New toolkit aims to prevent suicides among NHS workforce
NHS England has published its latest strategy for suicide prevention among the nursing and wider health workforce.
The national suicide prevention toolkit for England, published last week, has been created to “embed” good practice in all parts of the health service.
It pulls together resources from more than two dozen support services; existing guides for suicide prevention; mental health charities; and ‘postvention’ toolkits to support staff who have experienced a colleague dying by suicide.
"The challenges facing the NHS now can also feel relentless at times. Our support for our colleagues is needed more than ever"
Ruth May and Navina Evans
As well as providing these resources for organisation leaders, the toolkit offers step-by-step guides for managers on how to respond to warning signs among their healthcare staff, and how to spot people who are at risk of suicide.
In a foreword to the toolkit, Dame Ruth May, chief nursing officer (CNO) for England, and Dr Navina Evans, chief workforce officer, said they hoped the resources could help mitigate the increasing pressures on nursing and other healthcare staff.
They said: “The pandemic created an environment with unprecedented challenges for staff, who were also dealing with the impact of lockdowns and grief in their personal lives.
“The challenges facing the NHS now can also feel relentless at times.

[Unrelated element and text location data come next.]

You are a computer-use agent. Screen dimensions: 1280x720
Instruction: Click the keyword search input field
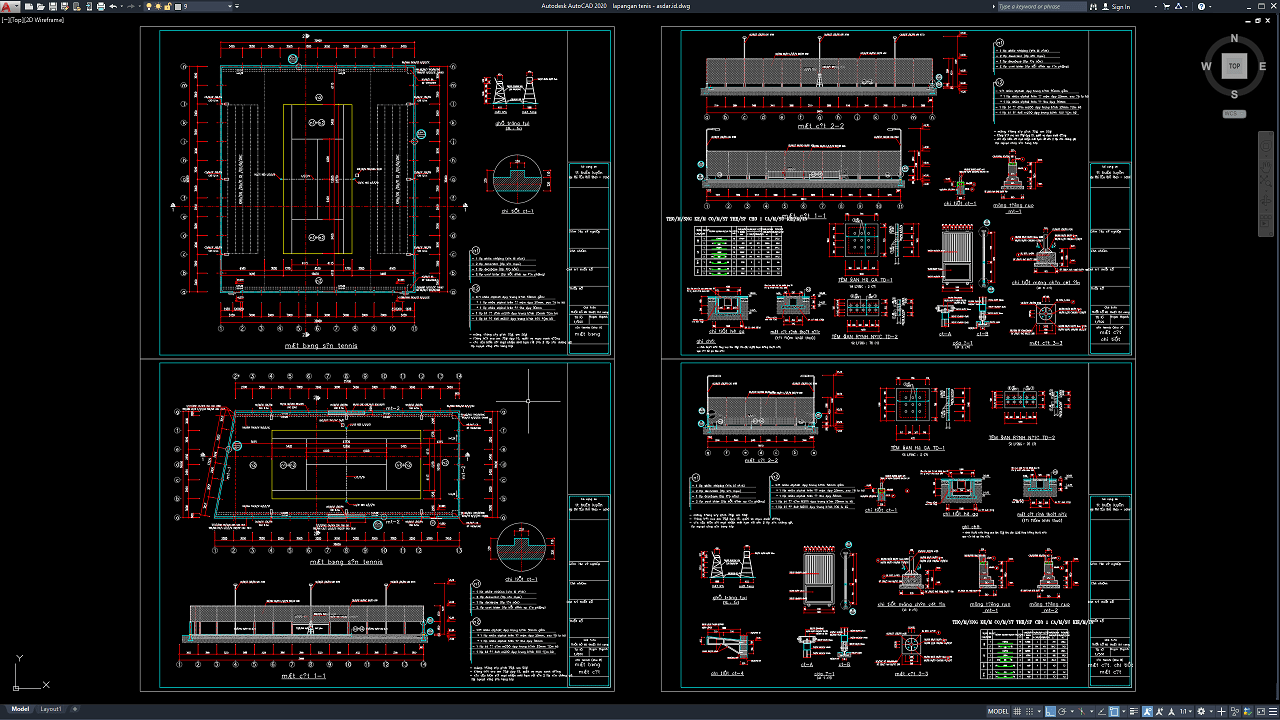[x=1040, y=6]
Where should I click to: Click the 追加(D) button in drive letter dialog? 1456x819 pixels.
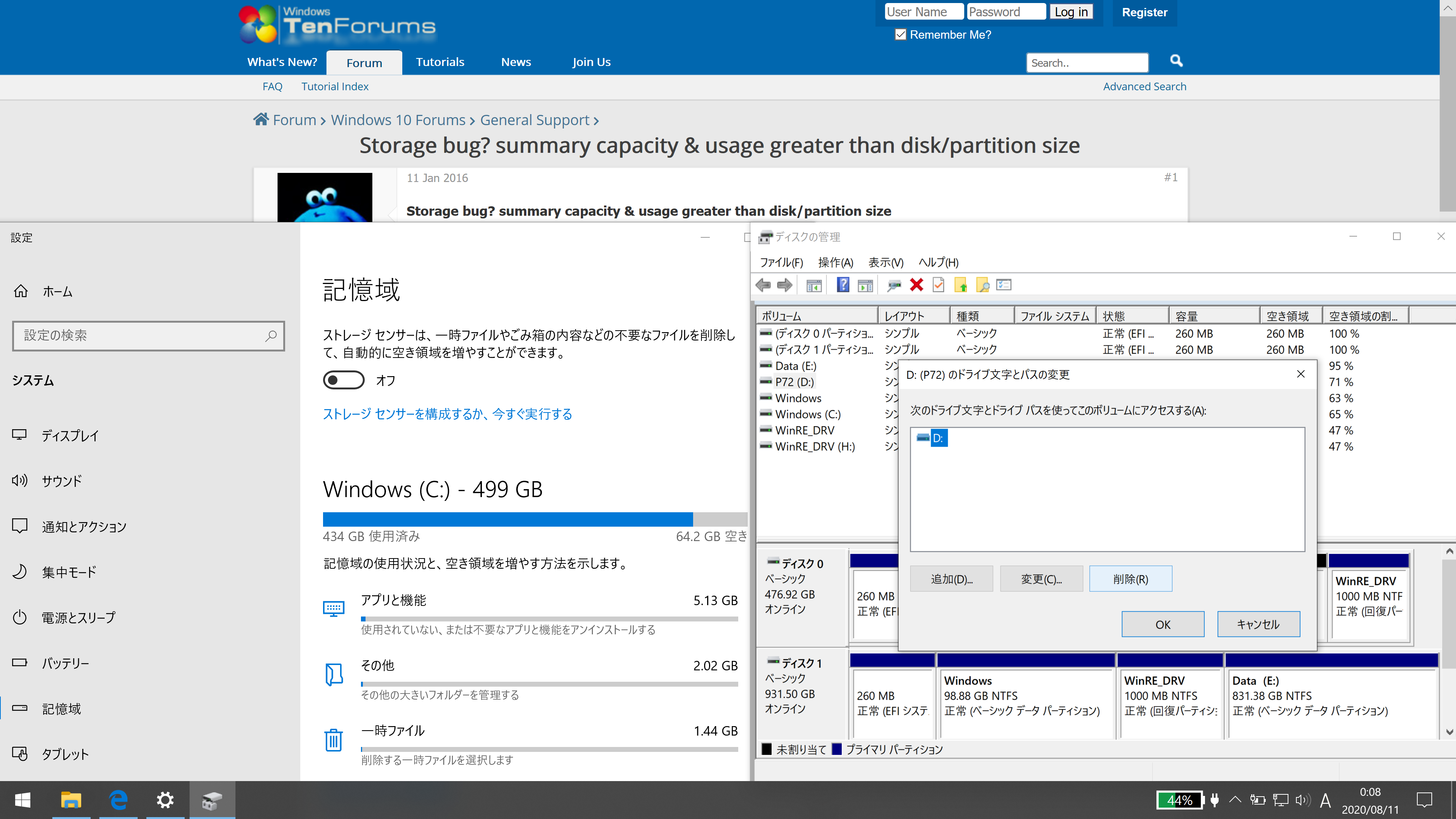point(951,578)
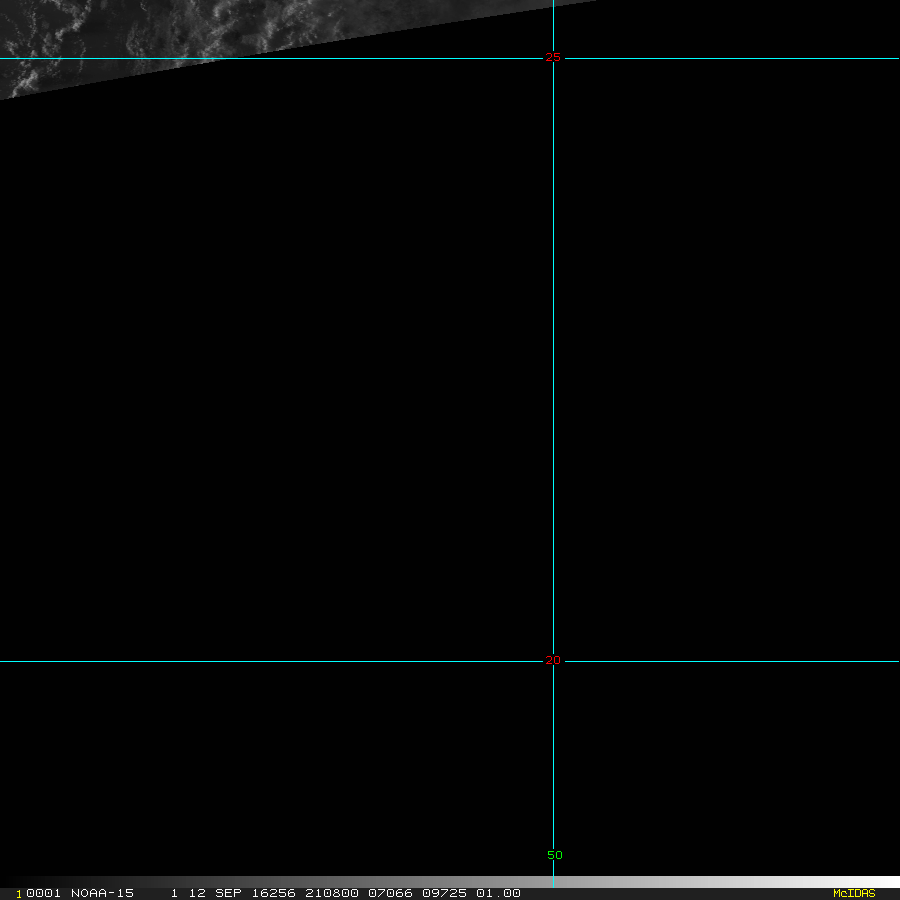900x900 pixels.
Task: Click the green 50 longitude label
Action: tap(555, 855)
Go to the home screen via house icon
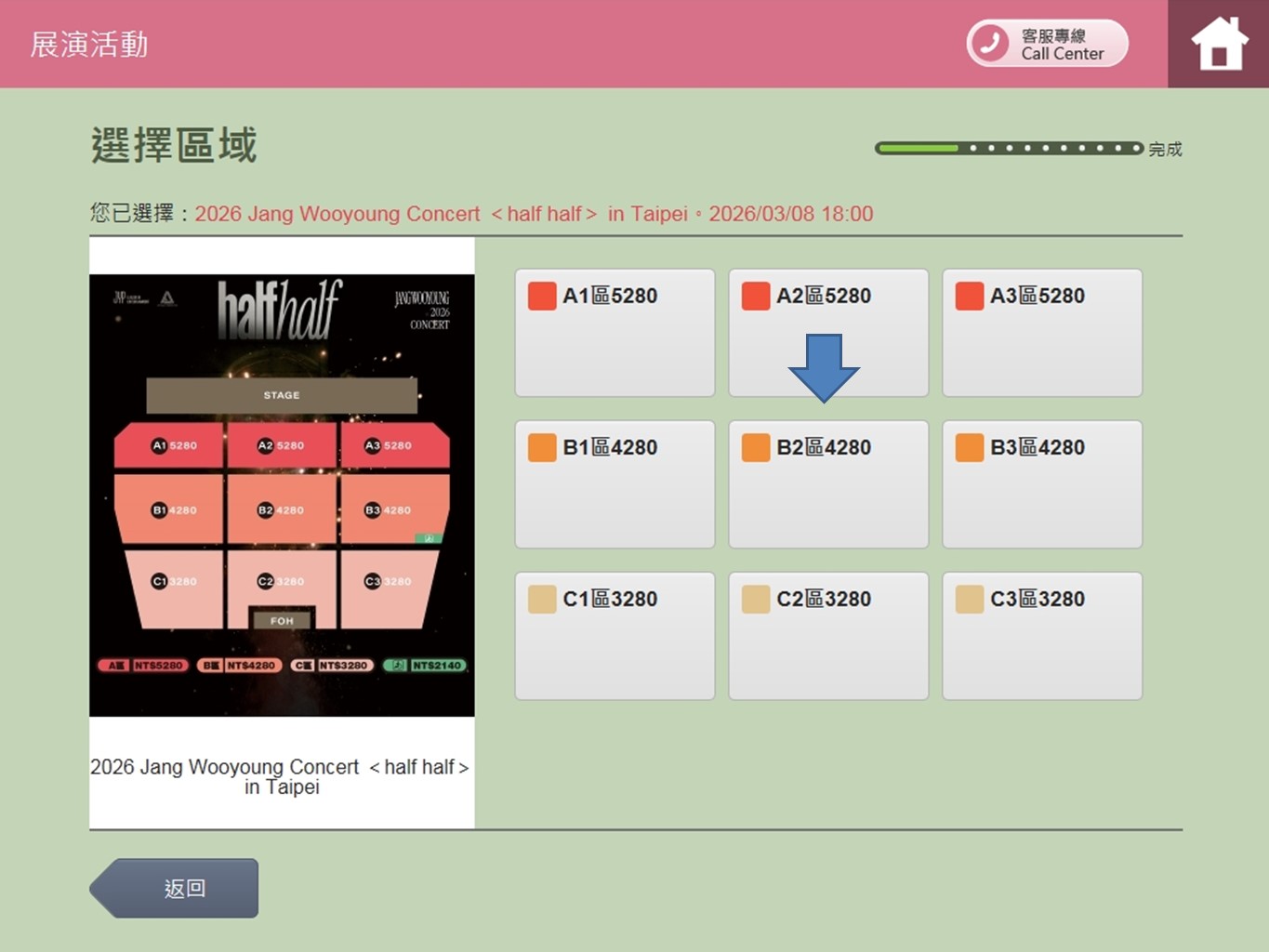The width and height of the screenshot is (1269, 952). coord(1219,44)
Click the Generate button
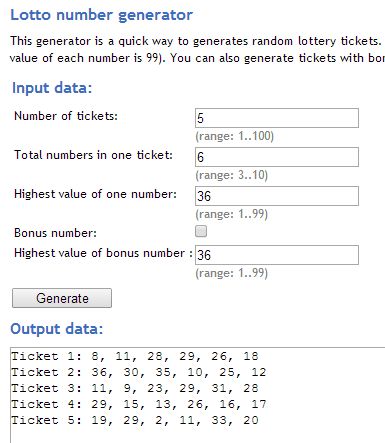This screenshot has height=443, width=385. 62,298
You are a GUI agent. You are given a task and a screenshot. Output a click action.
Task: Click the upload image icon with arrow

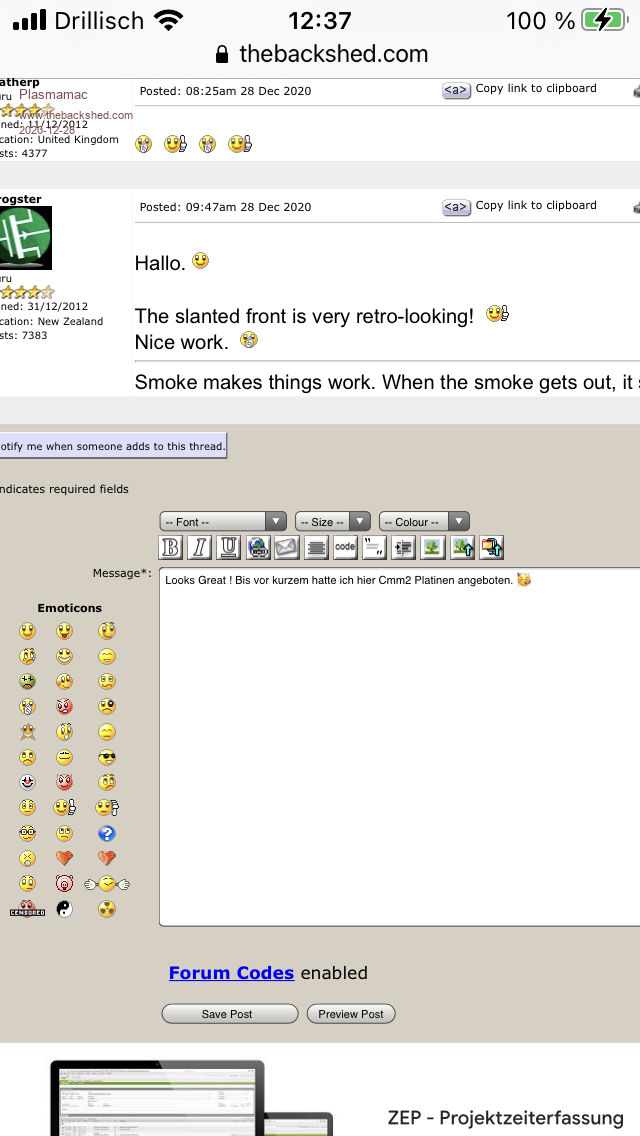coord(462,547)

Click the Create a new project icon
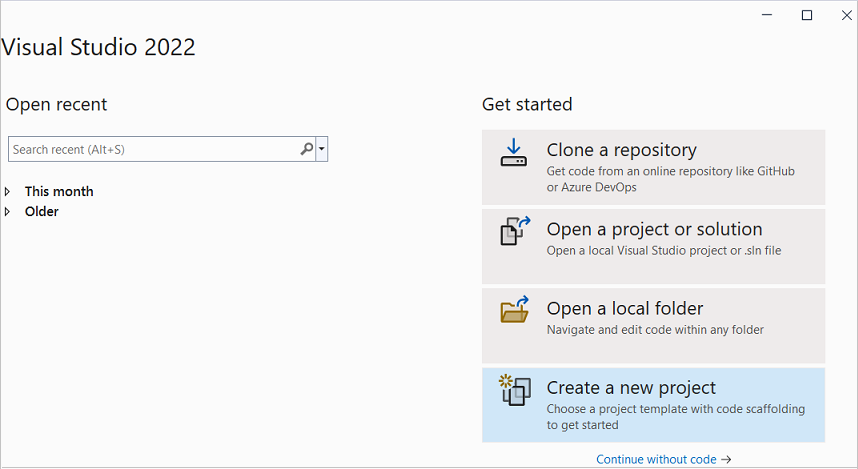click(x=514, y=390)
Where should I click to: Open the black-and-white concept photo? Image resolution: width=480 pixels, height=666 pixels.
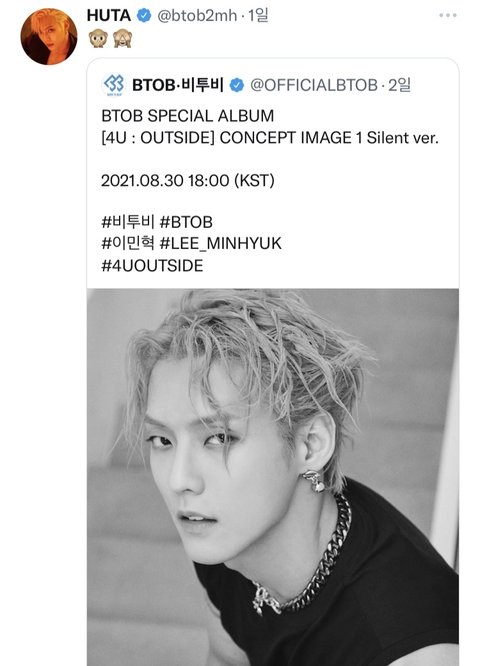tap(273, 477)
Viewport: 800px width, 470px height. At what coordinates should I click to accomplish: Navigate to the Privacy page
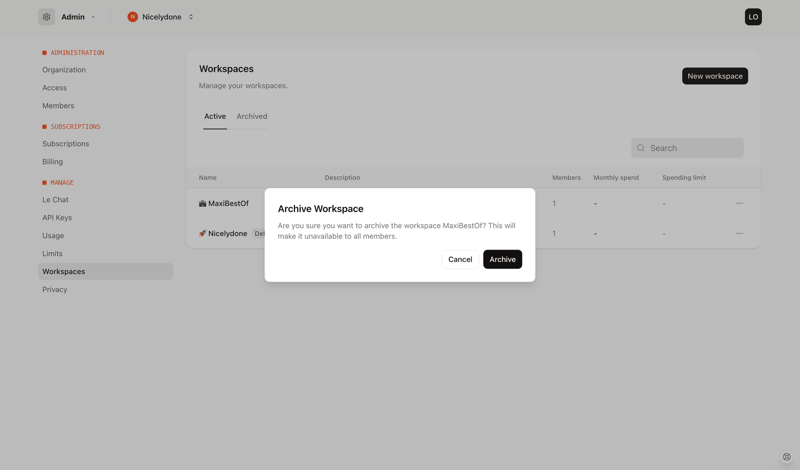55,290
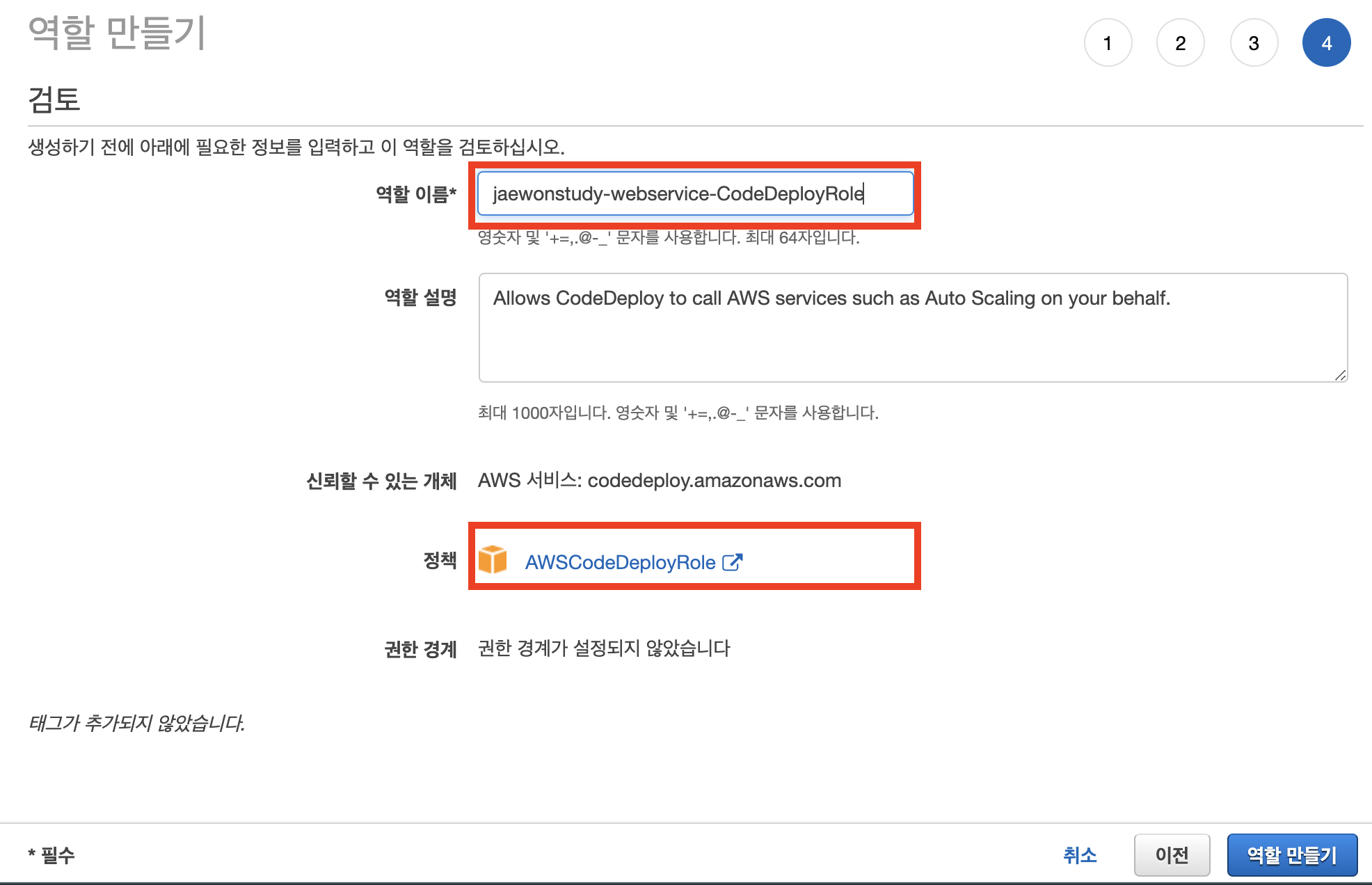Viewport: 1372px width, 885px height.
Task: Click the 역할 만들기 blue button
Action: pos(1292,855)
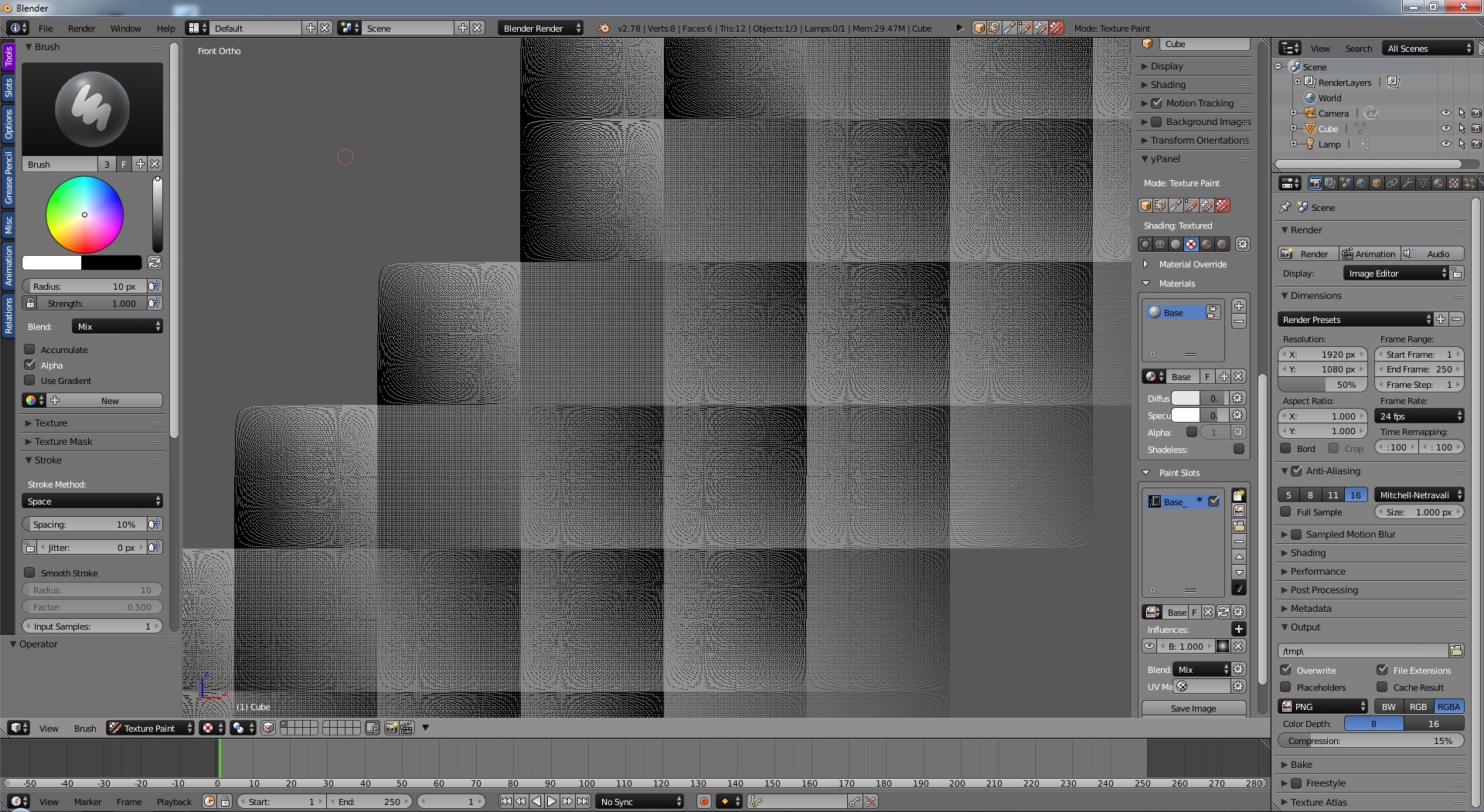Viewport: 1484px width, 812px height.
Task: Hide the Cube in the outliner
Action: [1445, 129]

Our support for our colleagues is needed more than ever.
“We are committed to building on our existing resources to support the mental health and wellbeing of NHS staff, and to creating environments where staff feel able to be honest about how they are feeling and comfortable in asking for help.”
According to the toolkit a “holistic workforce suicide prevention programme” should include:
A workplace that values its employees and their families
Education and training on mental health and suicide awareness
Internal communications that tell staff what resources and support are available
Clear policies and “practical" guidance on where and what help there is
Having a clear plan to respond to a suicide attempt or death as per the postvention toolkit
They pointed to the fact that suicide prevention measures for NHS staff must take into account the heightened risk for specific workers.
The report references a 2017 Office for National Statistics (ONS) study which found that, while men were still the highest-risk members of society, suicide rates and risk among women were also on the rise.
In particular, the 2017 study found that female nurses had a 23% higher rate of suicide than other women.
The toolkit noted: “It has been suggested that nurses remain at particular risk of suicide due to a unique combination of attributing factors including mounting pressures to work extended/extra shifts, self-imposed psychological pressures due to patient dependence and lack of engagement of mental health support due to fears of job insecurity or perceived collegial failure.”
As well as this, NHS England’s publication referred to the 2022 NHS staff survey which showed staff were facing physical violence, harassment, bullying and abuse in record numbers.
It noted how these factors, as well as moral injury, stress and burnout, increased suicide risk.
Dame Ruth and Dr Evans said: “We know that some groups of staff are more at risk of suicide than the general population.
“This toolkit has been designed to help NHS organisations reduce the risk of suicide in their workforce.
“It will assist organisations to embed suicide prevention strategies in the organisation’s health and wellbeing policies and guide the approach to supporting those at risk of suicide within the workforce.
“We hope this toolkit will help organisations to support the health and wellbeing of their staff and to understand and act on suicide risk factors.”
The toolkit also added that NHS England recognised that people with other protected characteristics may experience sterotyping and descrimination that negatively impacts their mental health wellbeing.
It pointed to the added potential stress on Black and minority ethnic staff due to higher rates of regulatory referrals.
It ended with examples of working suicide prevention campaigns at NHS organisations, and listed actionable recommendations for trusts.
Recommendations included more staff training on suicide awareness; “timely access” to clinical supervision and trauma support after a colleague dies by suicide; acknowledgement that healthcare staff are at risk of suicide and a pledge to reduce the stigma; a pledge to make staff aware of local and national support; training for line managers to better talk about suicide prevention and mental health; and cultural sensitivity when tackling the issue.